2.4 Measurement of reactive oxygen species

To assess cellular ROS production, cells were loaded with either cm-H2DCFDA (10 µM) or CellROX Green (5 µM) for 30 min before imaging, concentrations that were maintained throughout the duration of experiments. cmH2DCFDA and CellROX Green were excited at 488 nm and emission was measured at 510–530 nm. Nonfluorescent dihydrofluoresceins react with lipid hydroperoxides and endoperoxides to generate highly fluorescent fluoresceins [28, 29]. CellRox Green (ThermoFisher) is a proprietary compound that exhibits photostable green fluorescence upon oxidation by superoxide [30]. cmDCF fluorescence was imaged exposing microscope fields only once to avoid photoactivation of the dye, whereas images of the more photostable CellROX Green images were obtained serially from the same fields before and after treatment. To assess mitochondrial superoxide production, cells were loaded with MitoSOX Red (5 µM) for 15 min before washing out [31]. MitoSOX Red was excited using a 488-nm laser and emission was measured at 560–600 nm. For all microscopy experiments, at least 4 fields were imaged at each time point in 3 independent experiments. Quantitation of fluorescence was assessed as described above for TMRM.

2.5 Cell killing

The propidium idodide (PI) cell killing assay was performed as previously described [32]. Briefly, cells plated in 24-well format were incubated in HBSS with 30 µM PI for 20 min before acquiring baseline PI fluorescence (A) using a NovoStar plate reader (BMG LABTECH GmbH, Offenburg, Germany). PI was excited at 530 nm, (25-nm band pass) and emission was measured at 590 nm (40-nm band pass). Fluorescence (X) was measured hourly.

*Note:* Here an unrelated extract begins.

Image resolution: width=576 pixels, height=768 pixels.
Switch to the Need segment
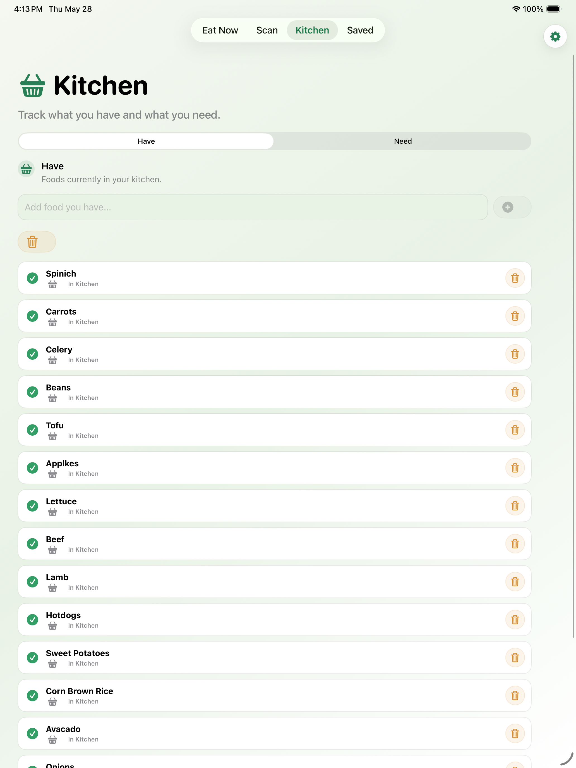tap(403, 141)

Between measurements, microtiter plates were placed in a 37°C incubator. At the end of experiments, cells were permeabilized with 100 µM digitonin for 20 min to label all nuclei with PI, and fluorescence was again measured (B). The percentage of nonviable cells (D) was calculated as D = 100(X-A)/(B-A).

2.6 Hepatocyte isolation

All animal protocols were approved by the Institutional Animal Care and Use Committee in accordance with NIH recommendations [33]. Hepatocytes were isolated from 200–300 g male Sprague-Dawley rats (Charles River Laboratories, Wilmington, MA), as previously described [34]. For all experiments, hepatocyte viability was ≥90% by trypan blue exclusion. Hepatocytes were resuspended in Waymouth’s medium MB-752/1 containing 27 mM NaHCO3, 2 mM L-glutamine, 5% FBS, 100 nM insulin and 10 nM dexamethasone at pH 7.4. Hepatocytes were plated in 20 µg/well collagen-coated 96-well plates at a density of 150,000 cells/well. Hepatocytes were cultured overnight in 5% CO2/air at 37°C before experiments.

2.7 Statistics

Differences between groups were analyzed by the Student’s t-test using p < 0.05 as the criterion of significance. Data points are means ± S.E. of 3 independent experiments with at least 4 fields surveyed per experiment. Images are representative of three or more independent experiments.

3. Results

3.1 Erastin increases mitochondrial ΔΨ, promotes cellular and mitochondrial formation of reactive oxygen species and causes subsequent collapse of ΔΨ

HepG2 cells were loaded with the ΔΨ indicator, TMRM, and treated with erastin (100 µM). In untreated cells, TMRM fluorescence remained unchanged for 4 h (not shown). By contrast, TMRM fluorescence increased within 1 h after treatment with erastin, signifying mitochondrial hyperpolarization, as shown previously (Fig. 1A) [23]. Subsequently after about 4 h, TMRM fluorescence began to decrease, indicating mitochondrial depolarization (Fig. 1A). In parallel experiments, HepG2 cells were loaded with the cellular ROS indicator, chloromethyl 2′,7′-dichlorodihydrofluorescein diacetate (cm-H2DCF) and the mitochondrial superoxide indicator, MitoSOX Red. After 1 h exposure to erastin, cellular cmDCF and mitochondrial MitoSOX Red fluorescence increased substantially compared to vehicle-treated cells, indicating increased cellular ROS and mitochondrial superoxide formation (Fig. 1B and C). Increased ROS formation after erastin occurred concurrently with increased ΔΨ and preceded subsequent depolarization.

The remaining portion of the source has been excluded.